Decir la muerte, escribir la vida. Sobre Los caballos de Isabel, de Marcelo Dugheti
1. Decir la muerte, testimoniar su presencia indeleble en el flujo mismo de la vida: ésa parece ser la constante obsesión a la que se pliega, con insistencia lúcida, la poesía de Marcelo Luis Dughetti. Para testimoniarla, para decir su fuerza interruptora, para hacerle a sus espectros un lugar en el lenguaje, Dughetti pone a circular por sus poemas una simbología que varía conforme sus diferentes libros. En Donde cayó esta muerta es un pozo; en El monte de los árboles sogueros, un bosque donde se ahorcan los habitantes de una comunidad; en Los caballos de Isabel, un pájaro y unos caballos que la imaginación de una niña alumbra para exorcizar los demonios que se han apoderado del ámbito familiar.
2. En la poesía de Dughetti, la muerte aparece como una experiencia extrema que enfrenta al lenguaje con sus límites y que sólo puede nombrarse al sesgo, con el recurso tropológico de una serie de figuras que provienen de la memoria cultural de la humanidad y tienen su asidero en el origen inmemorial del inconciente colectivo. Sin embargo, cuando la escritura de Dughetti se apodera de esas figuras arquetípicas sumamente codificadas comete un acto de expropiación. Las arranca del diccionario de símbolos (donde sus significados se han vuelto monovalentes, fijos y estancados) y las incorpora en una retícula (la que sus poemas traman con implacable inventiva) y las dota de un sentido variable, intermitente, fluido.

....

» **Ejercicio propuesto A**
Indica si cada afirmación concuerda con el fragmento sobre Los caballos de Isabel, respondiendo sí o no y citando literalmente las palabras del fragmento que lo deciden: (i) En El monte de los árboles sogueros aparece un bosque donde se ahorcan los habitantes de una comunidad. (ii) En Los caballos de Isabel, el pájaro y los caballos surgen de la imaginación de un anciano. (iii) En el diccionario de símbolos, los significados de las figuras son variables, intermitentes y fluidos.
El fragmento y las filas proceden de fuentes distintas.

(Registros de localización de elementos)
....

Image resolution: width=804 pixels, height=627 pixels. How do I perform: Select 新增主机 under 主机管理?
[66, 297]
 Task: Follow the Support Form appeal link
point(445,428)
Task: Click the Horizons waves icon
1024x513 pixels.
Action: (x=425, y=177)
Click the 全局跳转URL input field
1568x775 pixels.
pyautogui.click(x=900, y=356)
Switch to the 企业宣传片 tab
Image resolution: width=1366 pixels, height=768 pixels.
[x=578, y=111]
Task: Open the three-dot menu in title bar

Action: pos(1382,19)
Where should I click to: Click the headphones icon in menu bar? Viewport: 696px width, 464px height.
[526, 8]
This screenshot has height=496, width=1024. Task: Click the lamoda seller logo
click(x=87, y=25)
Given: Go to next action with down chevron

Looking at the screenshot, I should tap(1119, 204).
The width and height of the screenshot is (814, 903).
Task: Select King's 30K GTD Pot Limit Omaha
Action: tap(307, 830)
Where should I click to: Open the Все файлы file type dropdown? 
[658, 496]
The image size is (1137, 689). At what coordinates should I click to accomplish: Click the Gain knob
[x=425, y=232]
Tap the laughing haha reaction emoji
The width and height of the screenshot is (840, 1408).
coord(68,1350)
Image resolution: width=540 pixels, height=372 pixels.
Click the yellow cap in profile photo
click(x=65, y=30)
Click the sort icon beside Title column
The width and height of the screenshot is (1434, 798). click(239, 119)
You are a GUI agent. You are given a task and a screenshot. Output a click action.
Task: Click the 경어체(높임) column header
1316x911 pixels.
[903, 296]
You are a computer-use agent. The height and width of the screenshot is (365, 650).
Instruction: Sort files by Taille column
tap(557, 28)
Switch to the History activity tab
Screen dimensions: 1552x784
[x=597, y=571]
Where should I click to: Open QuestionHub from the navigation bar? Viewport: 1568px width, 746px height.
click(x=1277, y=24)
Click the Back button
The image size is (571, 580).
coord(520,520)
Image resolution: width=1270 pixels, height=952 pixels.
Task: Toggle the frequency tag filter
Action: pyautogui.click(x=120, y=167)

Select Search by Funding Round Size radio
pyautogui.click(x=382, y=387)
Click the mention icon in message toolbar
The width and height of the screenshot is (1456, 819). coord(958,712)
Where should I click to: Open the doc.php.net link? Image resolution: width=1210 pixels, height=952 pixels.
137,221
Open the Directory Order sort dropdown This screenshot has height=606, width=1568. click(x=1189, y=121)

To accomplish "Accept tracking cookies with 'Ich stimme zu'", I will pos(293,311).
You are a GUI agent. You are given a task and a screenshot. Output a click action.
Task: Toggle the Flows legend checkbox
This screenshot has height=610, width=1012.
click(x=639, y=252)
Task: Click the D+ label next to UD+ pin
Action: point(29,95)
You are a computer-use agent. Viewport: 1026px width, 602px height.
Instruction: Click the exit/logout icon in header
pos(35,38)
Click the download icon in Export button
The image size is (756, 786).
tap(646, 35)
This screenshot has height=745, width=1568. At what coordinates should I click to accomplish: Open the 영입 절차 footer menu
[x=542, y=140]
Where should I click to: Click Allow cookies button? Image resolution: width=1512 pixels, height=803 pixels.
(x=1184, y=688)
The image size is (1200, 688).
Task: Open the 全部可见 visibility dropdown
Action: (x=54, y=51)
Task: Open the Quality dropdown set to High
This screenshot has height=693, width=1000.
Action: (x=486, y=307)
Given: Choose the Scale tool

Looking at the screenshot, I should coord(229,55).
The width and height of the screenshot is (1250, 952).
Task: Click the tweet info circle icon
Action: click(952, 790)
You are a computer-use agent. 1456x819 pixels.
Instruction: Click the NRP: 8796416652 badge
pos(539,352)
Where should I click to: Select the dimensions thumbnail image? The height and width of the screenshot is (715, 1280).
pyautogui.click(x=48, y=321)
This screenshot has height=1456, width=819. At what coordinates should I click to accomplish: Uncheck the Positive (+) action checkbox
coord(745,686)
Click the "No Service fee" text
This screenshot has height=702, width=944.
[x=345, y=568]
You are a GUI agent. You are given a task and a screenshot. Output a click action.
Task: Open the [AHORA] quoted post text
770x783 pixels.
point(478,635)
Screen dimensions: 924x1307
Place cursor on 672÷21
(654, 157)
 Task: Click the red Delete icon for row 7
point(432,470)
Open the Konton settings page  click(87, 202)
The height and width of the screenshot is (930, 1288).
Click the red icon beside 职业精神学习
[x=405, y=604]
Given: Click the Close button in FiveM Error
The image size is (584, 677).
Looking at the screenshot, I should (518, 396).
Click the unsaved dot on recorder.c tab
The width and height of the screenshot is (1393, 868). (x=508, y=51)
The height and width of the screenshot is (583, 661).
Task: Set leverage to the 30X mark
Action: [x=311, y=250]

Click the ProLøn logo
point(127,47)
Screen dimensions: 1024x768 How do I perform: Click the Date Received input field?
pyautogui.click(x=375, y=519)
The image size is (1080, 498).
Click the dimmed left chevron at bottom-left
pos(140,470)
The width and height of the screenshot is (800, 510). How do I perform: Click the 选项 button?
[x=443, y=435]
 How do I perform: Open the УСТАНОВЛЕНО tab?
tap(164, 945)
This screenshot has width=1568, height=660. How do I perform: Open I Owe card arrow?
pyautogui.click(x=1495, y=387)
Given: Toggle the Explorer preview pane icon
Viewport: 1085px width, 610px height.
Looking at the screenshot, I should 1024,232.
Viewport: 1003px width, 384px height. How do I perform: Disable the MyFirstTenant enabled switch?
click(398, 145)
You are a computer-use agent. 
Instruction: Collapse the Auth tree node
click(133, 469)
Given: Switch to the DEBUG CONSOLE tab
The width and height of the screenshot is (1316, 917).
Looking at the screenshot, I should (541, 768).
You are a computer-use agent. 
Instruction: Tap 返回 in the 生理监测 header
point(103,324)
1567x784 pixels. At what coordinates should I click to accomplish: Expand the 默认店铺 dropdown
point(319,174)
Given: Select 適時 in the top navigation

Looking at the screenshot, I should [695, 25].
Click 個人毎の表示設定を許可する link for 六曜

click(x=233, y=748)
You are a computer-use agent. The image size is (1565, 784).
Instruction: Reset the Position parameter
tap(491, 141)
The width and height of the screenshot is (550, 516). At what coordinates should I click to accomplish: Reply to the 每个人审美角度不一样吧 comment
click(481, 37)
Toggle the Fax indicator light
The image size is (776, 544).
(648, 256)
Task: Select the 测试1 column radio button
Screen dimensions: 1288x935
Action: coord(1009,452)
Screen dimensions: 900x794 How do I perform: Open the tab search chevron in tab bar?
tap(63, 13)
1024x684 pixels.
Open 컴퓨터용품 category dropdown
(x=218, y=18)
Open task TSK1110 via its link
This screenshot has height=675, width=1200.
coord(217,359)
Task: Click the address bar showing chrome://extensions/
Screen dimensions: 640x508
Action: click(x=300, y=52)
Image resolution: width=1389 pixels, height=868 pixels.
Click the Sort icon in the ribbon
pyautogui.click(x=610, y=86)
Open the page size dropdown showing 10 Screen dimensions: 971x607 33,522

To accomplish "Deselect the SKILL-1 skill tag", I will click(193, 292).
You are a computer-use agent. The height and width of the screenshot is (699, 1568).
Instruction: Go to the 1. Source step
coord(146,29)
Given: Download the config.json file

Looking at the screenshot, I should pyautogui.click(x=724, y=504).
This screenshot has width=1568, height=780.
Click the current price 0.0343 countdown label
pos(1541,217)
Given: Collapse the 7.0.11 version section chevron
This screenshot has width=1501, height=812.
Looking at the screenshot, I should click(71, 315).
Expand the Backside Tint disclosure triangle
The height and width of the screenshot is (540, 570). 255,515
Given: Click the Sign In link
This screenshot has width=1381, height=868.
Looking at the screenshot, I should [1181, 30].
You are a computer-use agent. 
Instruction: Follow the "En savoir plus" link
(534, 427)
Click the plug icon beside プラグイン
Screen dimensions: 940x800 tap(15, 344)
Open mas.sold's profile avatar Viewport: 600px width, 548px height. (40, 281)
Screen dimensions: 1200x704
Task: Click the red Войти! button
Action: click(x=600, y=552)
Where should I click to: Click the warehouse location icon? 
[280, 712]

....

» **Ejercicio propuesto B**
Extrae de las filas, sin ningún cambio, solo las líneas que empiezan en la que contiene "Given: Toggle the Explorer preview pane icon" y terminan en la que contiene "Looking at the screenshot, I should (541, 768).", ambas incluidas.

» **Solución del ejercicio A**
(i) Sí: "en El monte de los árboles sogueros, un bosque donde se ahorcan los habitantes de una comunidad".
(ii) No: "un pájaro y unos caballos que la imaginación de una niña alumbra".
(iii) No: "Las arranca del diccionario de símbolos (donde sus significados se han vuelto monovalentes, fijos y estancados)".

» **Solución del ejercicio B**
Given: Toggle the Explorer preview pane icon
Viewport: 1085px width, 610px height.
Looking at the screenshot, I should 1024,232.
Viewport: 1003px width, 384px height. How do I perform: Disable the MyFirstTenant enabled switch?
click(398, 145)
You are a computer-use agent. 
Instruction: Collapse the Auth tree node
click(133, 469)
Given: Switch to the DEBUG CONSOLE tab
The width and height of the screenshot is (1316, 917).
Looking at the screenshot, I should (541, 768).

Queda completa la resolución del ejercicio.